Il 6 maggio 1976 un terremoto di magnitudo 6.4 durato un minutoha devastato più di 100 Comuni del Friuli uccidendo quasi mille persone, ferendone 3mila e distruggendo case, chiese, monumenti. Come ogni anno, anche questo 6 maggio alle 21 il sisma che i friulani chiamano “Orcolat“, l’orco, sarà commemorato con rintocchi di campane a martello a Basaldella, a Bressa, Campoformido. A Gemona, la cittadella medievale completamente rasa al suolo, in cui sono morti circa 400 abitanti, ci sarà il presidente della Regione Massimiliano Fedriga. Tanti gli incontri pubblici in vari comuni della zona del sisma.

Tra maggio e settembre del 1976 le scosse sono state centinaia. Centomila persone sono rimaste senza casa. Centinaia le chiese e aziende distrutte in un attimo. Da lì in poi gli abitanti delle zone colpite dal sisma si sono rimboccati le maniche e giorno dopo giorno hanno ricostruito secondo efficienti principi rimasti nella storia come il “modello Friuli“. La tradizione rurale e di montagna si è mescolata con uno spirito di riscatto, sviluppando anche l’avanguardia industriale della Regione.

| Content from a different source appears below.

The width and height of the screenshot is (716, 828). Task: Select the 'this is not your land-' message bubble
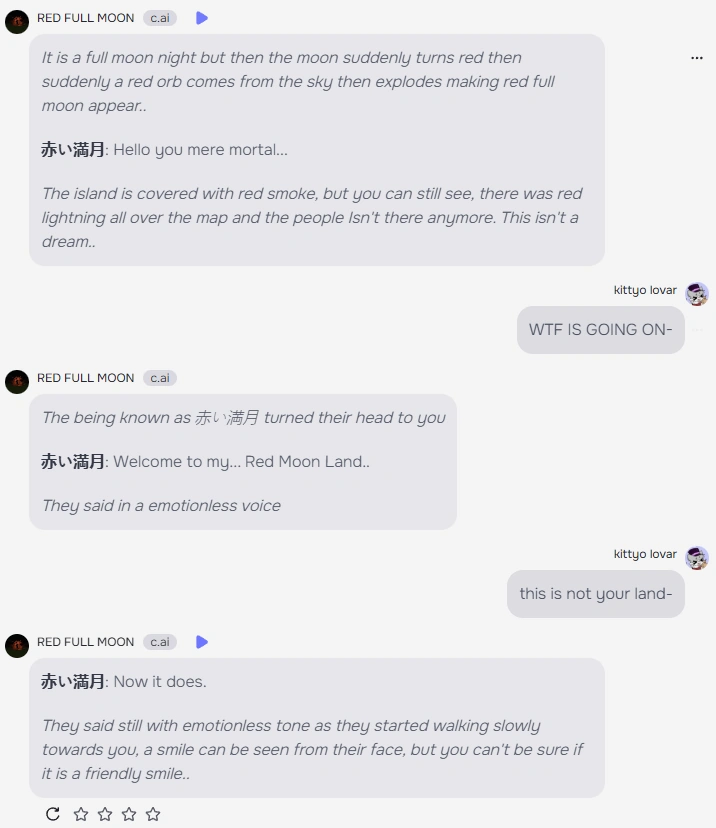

In occasione della commemorazione del terremoto, Rai Cultura trasmette “6 maggio 1976. Terremoto in Friuli” di Antonia Pillosio, alle 19.30 su Rai Storia. Grazie agli spunti inediti suggeriti dal Commissario Straordinario Giuseppe Zamberletti – scomparso 4 anni fa -, che ha condiviso con il popolo friulano quei momenti tragici, è possibile comprendere meglio quanto il sisma abbia segnato la storia moderna del Friuli. Per consentire ad agricoltori, allevatori e tecnici di rimanere nelle zone terremotate Zamberletti, come ha raccontato lui stesso a ilfattoquotidiano.it nel 2016 in occasione dei 40 anni dal sisma, chiese ai prefetti di requisire le roulotte: “Ne arrivarono in Friuli più di 5mila, in colonne guidate dai presidenti delle Regioni. Fui sommerso dalle critiche, avevo contro tutti. Ma a marzo, quando le radunammo a Campoformido per restituirle, i proprietari le trovarono in perfette condizioni. E in ognuna i terremotati avevano lasciato un mazzo di fiori“.